I viaggi missionari sono un tratto caratteristico del pontificato di Giovanni Paolo II: ne fa ben 104, nel corso dei quali incontra milioni di fedeli in tutto il mondo; 146 sono le visite pastorali in Italia; come vescovo di Roma; poi, visita 317 parrocchie. Innumerevoli anche le udienze generali del mercoledì e le udienze speciali riservate a personalità del mondo della politica, della cultura e della scienza. 

Per i giovani avvia nel 1985 le Giornate mondiali della gioventù. Ed è presente a ben diciannove di esse in varie parti del mondo, con la partecipazione di milioni di giovani entusiasti e affascinati dalla parola di Dio che egli annuncia senza sconti. 

Un episodio lo segna a fondo nel corpo e nello spirito, l'attentato di cui è vittima il 13 maggio 1981 in piazza San Pietro. A colpirlo è un giovane killer turco, Mehmet Ali Agca. Su chi abbia armato la sua mano non è mai stata fatta completa luce: i servizi segreti di paesi del blocco sovietico, irritati per il suo apporto dato alla caduta del comunismo? Forse. 

Il pontefice ferito è sottoposto a un difficile intervento chirurgico. Si salva e lui attribuisce la salvezza all'intervento della Madonna, apparsa a Fatima, appunto, un 13 di maggio. L'anno successivo, ristabilitosi, si reca in Portogallo a ringraziarla e fa incastonare il bossolo del proiettile nella corona che cinge la testa della Vergine. 

La vicenda ha un seguito. Interrogandosi sul senso di quanto accadutogli e su alcune coincidenze e conoscendo il contenuto dell'ultimo dei segreti confidati dalla Madonna ai pastorelli di Fatima e non ancora svelato, intravede se stesso nei tratti del vescovo vestito di bianco colpito a morte, descritto nel segreto, e collega il tutto a quanto successogli quel 13 maggio. 

Vive con intensità e slancio, nonostante il progredire inesorabile della malattia, la preparazione al terzo millennio e poi la celebrazione del giubileo del 2000, promuovendo grandi celebrazioni e iniziative, dalle quali si attende un profondo rinnovamento spirituale della chiesa. Rilancia in seguito proclamando l'anno mariano e l'anno dell'eucaristia. 

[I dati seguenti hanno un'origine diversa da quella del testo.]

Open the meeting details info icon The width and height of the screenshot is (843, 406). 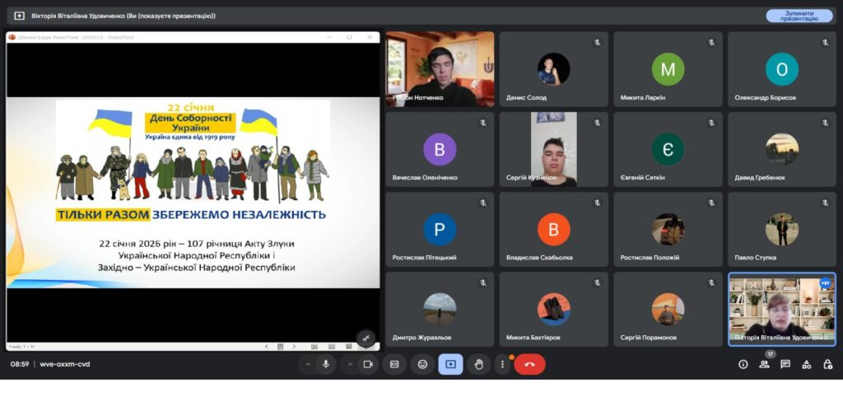[743, 364]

L'evangelizzazione di chi non ha ancora subito il fascino del Vangelo di Cristo, e la rievangelizzazione di chi a quel fascino si è poi sottratto sono la nota dominante del suo pontificato e dei suoi interventi: sinodi (14), lettere encicliche ed esortazioni apostoliche (15), libri (5), Catechismo della chiesa cattolica... 

Il tutto, naturalmente, accompagnato da una profonda fede personale, da una filiale devozione alla Madre del Signore e da un grande amore per il prossimo, soprattutto per i più deboli, bambini, anziani e malati, nelle cui file passa lui stesso l'ultimo tratto di vita, offrendo un umanissimo e luminoso esempio di sopportazione e di coraggio nel cercare un senso al dolore che accompagna la vita di ciascuno. 

Giovanni Paolo II muore in Vaticano il 2 aprile 2005. Davanti alla sua bara, esposta in San Pietro, sfilano più di tre milioni di pellegrini. Benedetto XVI lo proclama beato maggio 2011 e viene canonizzato il 27 aprile 2014 da Papa Francesco.

PRATICA O nostro amatissimo padre Giovanni Paolo II aiutaci ad amare la Chiesa con la stessa gioia e intensità con cui tu l'amasti in vita.

PREGHIERA O Trinità Santa, ti ringraziamo per aver donato alla Chiesa il Beato Giovanni Paolo II e per aver fatto risplendere in lui la tenerezza della tua paternità, la gloria della Croce di Cristo e lo splendore dello Spirito d’amore.